**Page**.
────────────────

PLS: Partial Least Squares

Description

Partial Least Squares

Usage

PLS(E, F, n = 1, scale = TRUE)

Arguments

E

Matrix which correspond to the predictor variables.

F

Matrix which corresponds to the outcome variables.

n

Number of components to compute.

scale

If TRUE, each variable is sacled to have a unit variance.

Value

A list whith the following elements:

T

PLS components. T = EW(P'W)^(-1)

E0

The input E matrix. If scale=TRUE, then E is scaled.

F0

The input F matrix. If scale=TRUE, then F is scaled.

C

Covariance between the PLS componants and the outcome variables F.

Wstar

EW(P'W)^(-1)

P

Regression vectors.

param.center

Means of E columns.

param.scaled

Standard-deviation of E colums.

────────────────

**Data records**.
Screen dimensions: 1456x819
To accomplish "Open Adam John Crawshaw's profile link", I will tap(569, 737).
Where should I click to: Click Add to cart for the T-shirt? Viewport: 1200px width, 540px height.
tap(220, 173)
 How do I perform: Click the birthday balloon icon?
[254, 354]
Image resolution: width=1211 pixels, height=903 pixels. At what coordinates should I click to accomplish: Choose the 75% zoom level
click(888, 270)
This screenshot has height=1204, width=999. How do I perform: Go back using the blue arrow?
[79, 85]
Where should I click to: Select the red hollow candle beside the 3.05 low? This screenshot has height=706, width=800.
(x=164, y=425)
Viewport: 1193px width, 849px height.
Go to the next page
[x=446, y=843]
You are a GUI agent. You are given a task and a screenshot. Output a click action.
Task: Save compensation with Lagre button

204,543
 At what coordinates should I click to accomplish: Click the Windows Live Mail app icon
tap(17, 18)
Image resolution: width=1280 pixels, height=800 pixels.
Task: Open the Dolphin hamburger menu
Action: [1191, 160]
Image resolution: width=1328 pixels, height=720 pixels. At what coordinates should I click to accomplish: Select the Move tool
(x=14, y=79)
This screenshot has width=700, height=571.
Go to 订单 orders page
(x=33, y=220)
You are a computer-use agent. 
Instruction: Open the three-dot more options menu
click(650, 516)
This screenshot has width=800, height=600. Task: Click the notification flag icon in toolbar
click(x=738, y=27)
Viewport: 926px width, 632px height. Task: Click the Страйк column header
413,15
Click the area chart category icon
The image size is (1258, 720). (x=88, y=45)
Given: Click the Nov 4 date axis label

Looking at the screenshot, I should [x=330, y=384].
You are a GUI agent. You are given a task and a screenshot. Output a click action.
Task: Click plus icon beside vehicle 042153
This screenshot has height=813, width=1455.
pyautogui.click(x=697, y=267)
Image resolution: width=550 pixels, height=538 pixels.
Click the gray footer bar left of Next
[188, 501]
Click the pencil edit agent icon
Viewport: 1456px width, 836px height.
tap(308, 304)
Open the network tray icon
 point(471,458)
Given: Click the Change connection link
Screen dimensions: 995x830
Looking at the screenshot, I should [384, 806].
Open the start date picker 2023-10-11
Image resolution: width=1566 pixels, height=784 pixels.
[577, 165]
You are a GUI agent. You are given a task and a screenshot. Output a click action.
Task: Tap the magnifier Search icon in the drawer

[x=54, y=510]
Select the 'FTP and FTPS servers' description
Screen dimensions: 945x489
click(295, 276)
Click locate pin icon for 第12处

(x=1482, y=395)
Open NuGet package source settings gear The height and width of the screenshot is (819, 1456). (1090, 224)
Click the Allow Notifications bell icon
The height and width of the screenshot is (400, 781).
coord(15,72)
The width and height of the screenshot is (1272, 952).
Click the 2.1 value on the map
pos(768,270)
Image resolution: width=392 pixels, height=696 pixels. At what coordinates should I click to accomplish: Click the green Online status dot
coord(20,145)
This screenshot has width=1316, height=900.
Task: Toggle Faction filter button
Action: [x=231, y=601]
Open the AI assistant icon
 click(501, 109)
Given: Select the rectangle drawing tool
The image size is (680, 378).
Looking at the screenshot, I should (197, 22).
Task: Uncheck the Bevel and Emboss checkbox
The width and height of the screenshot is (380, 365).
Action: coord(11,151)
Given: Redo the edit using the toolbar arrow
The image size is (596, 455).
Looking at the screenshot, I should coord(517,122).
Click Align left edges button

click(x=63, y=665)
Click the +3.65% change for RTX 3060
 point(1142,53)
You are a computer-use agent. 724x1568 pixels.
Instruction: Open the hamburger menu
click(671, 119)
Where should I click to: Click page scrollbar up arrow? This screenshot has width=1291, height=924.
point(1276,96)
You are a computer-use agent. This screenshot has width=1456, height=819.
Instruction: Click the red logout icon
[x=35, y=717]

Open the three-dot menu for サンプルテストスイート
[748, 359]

────────────────

**What you need to do**.
1 > Transcribe the stretch of the PLS documentation from "The input F" through "Regression vectors.".
2 > Reproduce the records from their start through the line containing "tap(220, 173)", including the requests, and add 134 to every coordinate value in the answers. Give only those lines.

**Results for each task**.
1 >
The input F matrix. If scale=TRUE, then F is scaled.

C

Covariance between the PLS componants and the outcome variables F.

Wstar

EW(P'W)^(-1)

P

Regression vectors.

2 >
Screen dimensions: 1456x819
To accomplish "Open Adam John Crawshaw's profile link", I will tap(703, 871).
Where should I click to: Click Add to cart for the T-shirt? Viewport: 1200px width, 540px height.
tap(354, 307)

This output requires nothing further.